Political and sporting hostility often overshadows the collaboration that develops in other areas. For example, in culture, with cases such as synergies in a highly connected publishing sector; the fluid collaboration between similar institutions such as the Liceu and the Teatro Real; the business schools, such as Esade itself, which carry out their activity simultaneously in the two squares or the abundance of artists and professionals who have decided to make the leap from Barcelona to Madrid and vice versa.

This same week, the Foment and CEIM employer associations met to talk about tourist, cultural and gastronomic cooperation between Barcelona and Madrid.

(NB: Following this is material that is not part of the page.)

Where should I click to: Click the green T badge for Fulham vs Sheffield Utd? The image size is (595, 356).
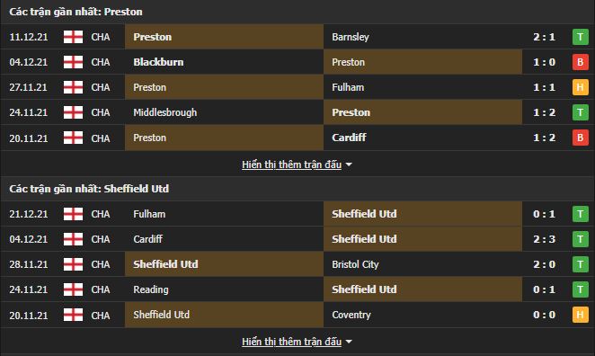point(581,214)
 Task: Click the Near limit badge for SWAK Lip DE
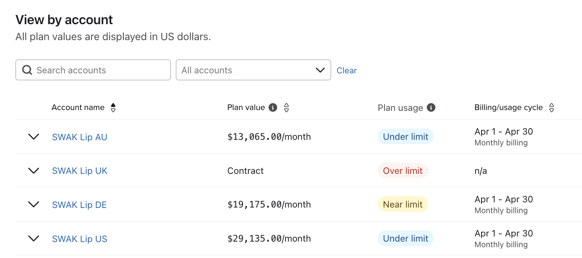pyautogui.click(x=403, y=204)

The need to establish more fluid relations between the two cities had also been raised days before during the meeting of the Harvard Group promoted by IESE professor Pedro Nueno.

In addition, the Barcelona-Madrid concept is in tune with the projections of interconnected megalopolises made by geographers and urban planners. The same reasoning that allows one to speak of BosWash or the Northeast Corridor (the sum of Boston, New York, Philadelphia, Baltimore and Washington) or SanSan (the cities between San Francisco and San Diego-Tijuana) could be used to propose an axis of innovation in southern Europe that is structured around Madrid and Barcelona: Madbarna or Barnamad.

In this context, Bofarull and Olson admit that this global pole of attraction and innovation that Barcelona and Madrid would form if their mental borders were more porous should seek the fit of the cities that surround them to gain specific weight, such as the poles of Valencia and Malaga. . With Lisbon included.

In any case, the positioning of Barcelona in this latest MBA City Monitor confirms that the Catalan capital retains, despite everything, its status as an attractive city. In the last ranking, from 2018, Barcelona was also the sixth city in attracting talent. Ivan Bofarull highlights the importance of this indicator to assess the health of a city in terms of its attractiveness, since the person who enrolls in an MBA must make a large financial and time investment and thinks about it a lot before taking a decision.